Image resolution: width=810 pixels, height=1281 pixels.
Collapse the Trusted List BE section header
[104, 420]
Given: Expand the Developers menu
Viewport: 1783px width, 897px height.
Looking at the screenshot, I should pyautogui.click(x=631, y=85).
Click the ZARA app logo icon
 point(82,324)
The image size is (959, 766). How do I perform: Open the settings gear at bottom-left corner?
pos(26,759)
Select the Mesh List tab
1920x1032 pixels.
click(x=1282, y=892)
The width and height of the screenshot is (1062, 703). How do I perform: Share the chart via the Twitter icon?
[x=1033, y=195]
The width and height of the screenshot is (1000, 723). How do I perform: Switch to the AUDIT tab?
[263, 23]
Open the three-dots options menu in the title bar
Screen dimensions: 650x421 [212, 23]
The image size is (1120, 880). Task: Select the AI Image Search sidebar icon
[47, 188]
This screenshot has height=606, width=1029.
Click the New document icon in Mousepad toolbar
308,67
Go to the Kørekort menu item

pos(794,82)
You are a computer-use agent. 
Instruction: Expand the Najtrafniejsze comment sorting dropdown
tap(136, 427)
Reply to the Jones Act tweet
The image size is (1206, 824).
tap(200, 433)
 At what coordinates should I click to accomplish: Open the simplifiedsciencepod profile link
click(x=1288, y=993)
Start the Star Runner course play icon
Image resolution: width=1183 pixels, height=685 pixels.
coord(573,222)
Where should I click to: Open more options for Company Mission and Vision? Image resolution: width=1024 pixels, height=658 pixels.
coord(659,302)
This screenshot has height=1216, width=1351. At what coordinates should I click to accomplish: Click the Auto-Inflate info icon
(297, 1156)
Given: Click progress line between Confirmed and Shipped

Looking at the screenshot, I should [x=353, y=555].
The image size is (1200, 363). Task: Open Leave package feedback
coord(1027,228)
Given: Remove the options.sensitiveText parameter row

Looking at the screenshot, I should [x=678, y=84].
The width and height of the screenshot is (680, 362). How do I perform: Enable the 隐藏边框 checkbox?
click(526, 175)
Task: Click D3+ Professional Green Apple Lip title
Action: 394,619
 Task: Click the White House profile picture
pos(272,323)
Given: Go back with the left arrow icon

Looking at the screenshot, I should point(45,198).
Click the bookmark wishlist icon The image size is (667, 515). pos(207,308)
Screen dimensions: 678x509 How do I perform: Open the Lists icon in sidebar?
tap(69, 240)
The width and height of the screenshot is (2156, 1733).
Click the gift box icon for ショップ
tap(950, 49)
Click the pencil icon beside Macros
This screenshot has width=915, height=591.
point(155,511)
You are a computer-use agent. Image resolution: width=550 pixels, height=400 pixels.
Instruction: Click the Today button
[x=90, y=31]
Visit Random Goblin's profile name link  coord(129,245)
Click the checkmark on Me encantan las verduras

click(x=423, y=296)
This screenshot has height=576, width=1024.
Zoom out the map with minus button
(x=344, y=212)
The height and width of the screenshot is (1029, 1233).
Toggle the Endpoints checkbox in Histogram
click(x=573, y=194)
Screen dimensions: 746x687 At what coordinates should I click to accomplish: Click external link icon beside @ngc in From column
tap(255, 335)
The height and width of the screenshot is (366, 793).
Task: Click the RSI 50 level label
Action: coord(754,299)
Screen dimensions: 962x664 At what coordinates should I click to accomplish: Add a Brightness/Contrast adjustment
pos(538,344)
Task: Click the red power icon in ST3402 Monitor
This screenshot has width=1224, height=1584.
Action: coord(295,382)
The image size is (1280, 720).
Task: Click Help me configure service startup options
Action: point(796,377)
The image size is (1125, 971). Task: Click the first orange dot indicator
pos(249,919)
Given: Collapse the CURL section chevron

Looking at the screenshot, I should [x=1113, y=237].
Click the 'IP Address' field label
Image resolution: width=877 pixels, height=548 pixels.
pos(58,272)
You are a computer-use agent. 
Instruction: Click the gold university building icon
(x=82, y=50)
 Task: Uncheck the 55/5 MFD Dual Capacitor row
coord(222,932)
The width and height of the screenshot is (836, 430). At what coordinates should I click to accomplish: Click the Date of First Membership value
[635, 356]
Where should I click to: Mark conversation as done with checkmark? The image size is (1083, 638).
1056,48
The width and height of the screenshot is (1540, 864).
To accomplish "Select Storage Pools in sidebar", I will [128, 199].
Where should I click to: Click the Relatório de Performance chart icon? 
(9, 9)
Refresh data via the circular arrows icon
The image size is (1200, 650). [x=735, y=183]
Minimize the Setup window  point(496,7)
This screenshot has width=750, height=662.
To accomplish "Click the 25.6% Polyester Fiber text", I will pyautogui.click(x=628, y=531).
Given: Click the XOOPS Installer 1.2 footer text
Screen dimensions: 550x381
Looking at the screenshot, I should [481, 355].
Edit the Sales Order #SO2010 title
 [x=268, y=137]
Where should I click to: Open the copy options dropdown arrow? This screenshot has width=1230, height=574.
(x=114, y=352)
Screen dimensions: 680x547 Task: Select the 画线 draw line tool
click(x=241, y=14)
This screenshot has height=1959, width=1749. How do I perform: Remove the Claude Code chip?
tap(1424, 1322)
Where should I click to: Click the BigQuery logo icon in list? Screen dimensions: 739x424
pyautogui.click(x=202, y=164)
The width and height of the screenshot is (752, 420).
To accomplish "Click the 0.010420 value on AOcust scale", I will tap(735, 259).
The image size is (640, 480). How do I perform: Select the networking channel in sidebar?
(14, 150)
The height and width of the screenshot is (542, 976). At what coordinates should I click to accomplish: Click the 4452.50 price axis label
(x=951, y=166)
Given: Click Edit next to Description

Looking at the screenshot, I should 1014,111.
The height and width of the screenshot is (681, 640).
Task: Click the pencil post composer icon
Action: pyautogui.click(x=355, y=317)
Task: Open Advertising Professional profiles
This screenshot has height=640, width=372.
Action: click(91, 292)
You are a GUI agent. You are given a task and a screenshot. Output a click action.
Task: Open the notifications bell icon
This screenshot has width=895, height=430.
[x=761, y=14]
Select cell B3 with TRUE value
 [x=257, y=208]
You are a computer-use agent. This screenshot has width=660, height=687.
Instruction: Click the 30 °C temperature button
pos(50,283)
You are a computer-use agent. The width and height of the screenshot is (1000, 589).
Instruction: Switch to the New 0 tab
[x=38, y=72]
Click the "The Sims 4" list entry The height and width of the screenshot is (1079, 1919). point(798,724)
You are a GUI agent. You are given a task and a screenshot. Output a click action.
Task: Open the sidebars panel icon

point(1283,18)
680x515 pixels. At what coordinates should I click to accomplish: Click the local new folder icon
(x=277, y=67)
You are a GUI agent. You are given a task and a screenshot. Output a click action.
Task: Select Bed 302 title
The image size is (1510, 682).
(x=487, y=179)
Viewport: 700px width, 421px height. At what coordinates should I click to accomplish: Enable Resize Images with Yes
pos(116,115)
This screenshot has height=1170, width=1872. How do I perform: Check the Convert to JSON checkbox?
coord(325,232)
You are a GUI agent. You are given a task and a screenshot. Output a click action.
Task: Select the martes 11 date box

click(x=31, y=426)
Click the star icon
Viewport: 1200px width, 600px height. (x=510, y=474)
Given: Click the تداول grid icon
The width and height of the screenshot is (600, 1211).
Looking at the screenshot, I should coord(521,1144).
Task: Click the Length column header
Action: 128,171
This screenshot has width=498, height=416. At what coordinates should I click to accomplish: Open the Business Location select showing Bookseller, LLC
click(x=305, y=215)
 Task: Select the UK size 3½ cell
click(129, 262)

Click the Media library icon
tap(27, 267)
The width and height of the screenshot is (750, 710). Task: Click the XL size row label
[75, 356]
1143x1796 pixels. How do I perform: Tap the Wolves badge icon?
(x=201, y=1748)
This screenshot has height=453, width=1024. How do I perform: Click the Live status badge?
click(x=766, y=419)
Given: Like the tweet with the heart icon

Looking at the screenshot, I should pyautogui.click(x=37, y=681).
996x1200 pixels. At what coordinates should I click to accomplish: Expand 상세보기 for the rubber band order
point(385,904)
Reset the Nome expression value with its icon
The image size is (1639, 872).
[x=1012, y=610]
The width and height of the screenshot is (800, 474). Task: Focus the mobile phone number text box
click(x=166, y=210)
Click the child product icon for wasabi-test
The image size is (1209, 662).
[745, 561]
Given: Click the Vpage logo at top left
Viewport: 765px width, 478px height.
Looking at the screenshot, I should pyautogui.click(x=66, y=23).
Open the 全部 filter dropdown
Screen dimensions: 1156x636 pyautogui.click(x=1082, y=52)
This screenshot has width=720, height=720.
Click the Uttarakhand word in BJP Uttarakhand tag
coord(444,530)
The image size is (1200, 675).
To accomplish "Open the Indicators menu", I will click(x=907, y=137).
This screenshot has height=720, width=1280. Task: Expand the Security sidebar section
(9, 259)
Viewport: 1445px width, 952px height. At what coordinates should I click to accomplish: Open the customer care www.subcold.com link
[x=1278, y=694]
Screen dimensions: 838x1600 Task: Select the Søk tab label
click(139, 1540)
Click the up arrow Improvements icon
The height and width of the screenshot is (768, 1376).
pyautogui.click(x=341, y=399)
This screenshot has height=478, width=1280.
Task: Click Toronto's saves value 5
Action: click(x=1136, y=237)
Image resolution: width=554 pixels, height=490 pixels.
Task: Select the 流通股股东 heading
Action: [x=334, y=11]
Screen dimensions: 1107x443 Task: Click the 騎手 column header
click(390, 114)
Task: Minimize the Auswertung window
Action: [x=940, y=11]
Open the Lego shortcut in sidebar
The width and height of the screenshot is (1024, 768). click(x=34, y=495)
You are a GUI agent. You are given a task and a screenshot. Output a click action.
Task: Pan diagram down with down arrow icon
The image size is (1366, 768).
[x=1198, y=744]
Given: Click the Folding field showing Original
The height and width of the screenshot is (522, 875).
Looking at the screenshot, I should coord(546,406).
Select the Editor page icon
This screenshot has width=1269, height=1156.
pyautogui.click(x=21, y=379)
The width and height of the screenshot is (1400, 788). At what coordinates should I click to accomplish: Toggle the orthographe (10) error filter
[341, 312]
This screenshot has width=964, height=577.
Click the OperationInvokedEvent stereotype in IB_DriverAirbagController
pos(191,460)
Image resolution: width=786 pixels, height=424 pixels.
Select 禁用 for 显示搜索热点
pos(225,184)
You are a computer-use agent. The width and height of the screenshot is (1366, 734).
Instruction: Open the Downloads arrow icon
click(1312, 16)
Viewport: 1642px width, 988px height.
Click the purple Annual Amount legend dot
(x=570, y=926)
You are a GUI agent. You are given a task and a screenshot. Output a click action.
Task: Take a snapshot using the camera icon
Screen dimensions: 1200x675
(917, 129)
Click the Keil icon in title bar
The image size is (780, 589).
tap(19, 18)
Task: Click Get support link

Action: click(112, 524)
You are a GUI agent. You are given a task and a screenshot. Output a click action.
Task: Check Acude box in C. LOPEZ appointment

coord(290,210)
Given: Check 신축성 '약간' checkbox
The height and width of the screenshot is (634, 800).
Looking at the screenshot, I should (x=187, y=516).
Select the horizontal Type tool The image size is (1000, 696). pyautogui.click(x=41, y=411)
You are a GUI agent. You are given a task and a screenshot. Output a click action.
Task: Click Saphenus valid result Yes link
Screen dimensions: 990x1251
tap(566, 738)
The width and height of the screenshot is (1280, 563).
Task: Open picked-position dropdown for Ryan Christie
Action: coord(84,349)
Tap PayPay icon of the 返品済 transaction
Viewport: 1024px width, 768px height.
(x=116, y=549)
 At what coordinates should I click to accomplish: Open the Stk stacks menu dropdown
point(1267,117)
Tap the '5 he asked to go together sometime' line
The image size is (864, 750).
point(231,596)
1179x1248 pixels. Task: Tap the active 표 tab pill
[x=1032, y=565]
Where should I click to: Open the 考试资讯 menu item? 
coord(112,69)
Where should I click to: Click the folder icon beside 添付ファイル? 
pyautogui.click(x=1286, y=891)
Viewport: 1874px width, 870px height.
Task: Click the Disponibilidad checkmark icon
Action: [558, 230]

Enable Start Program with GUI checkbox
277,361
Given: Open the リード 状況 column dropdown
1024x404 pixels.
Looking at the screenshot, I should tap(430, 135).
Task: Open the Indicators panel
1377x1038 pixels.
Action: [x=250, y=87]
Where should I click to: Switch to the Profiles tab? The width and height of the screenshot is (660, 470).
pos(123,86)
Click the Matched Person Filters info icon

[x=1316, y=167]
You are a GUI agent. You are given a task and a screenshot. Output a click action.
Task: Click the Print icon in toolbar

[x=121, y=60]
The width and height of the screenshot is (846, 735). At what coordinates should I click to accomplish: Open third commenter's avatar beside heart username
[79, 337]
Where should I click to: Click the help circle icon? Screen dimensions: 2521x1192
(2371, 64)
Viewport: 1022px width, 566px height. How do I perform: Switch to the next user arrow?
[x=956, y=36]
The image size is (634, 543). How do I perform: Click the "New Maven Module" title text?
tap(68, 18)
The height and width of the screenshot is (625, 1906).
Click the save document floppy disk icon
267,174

• WHAT IS NEEDED:
Could you filter the entries above for lines holding the string "computer" and copy them?

• RESULT OF THE TASK:
You are a computer-use agent. 
You are a computer-use agent. Image resolution: width=550 pixels, height=400 pixels.
You are a computer-use agent. 
You are a computer-use agent. This screenshot has width=660, height=687.
You are a computer-use agent. The width and height of the screenshot is (1000, 589).
You are a computer-use agent. The width and height of the screenshot is (1366, 734).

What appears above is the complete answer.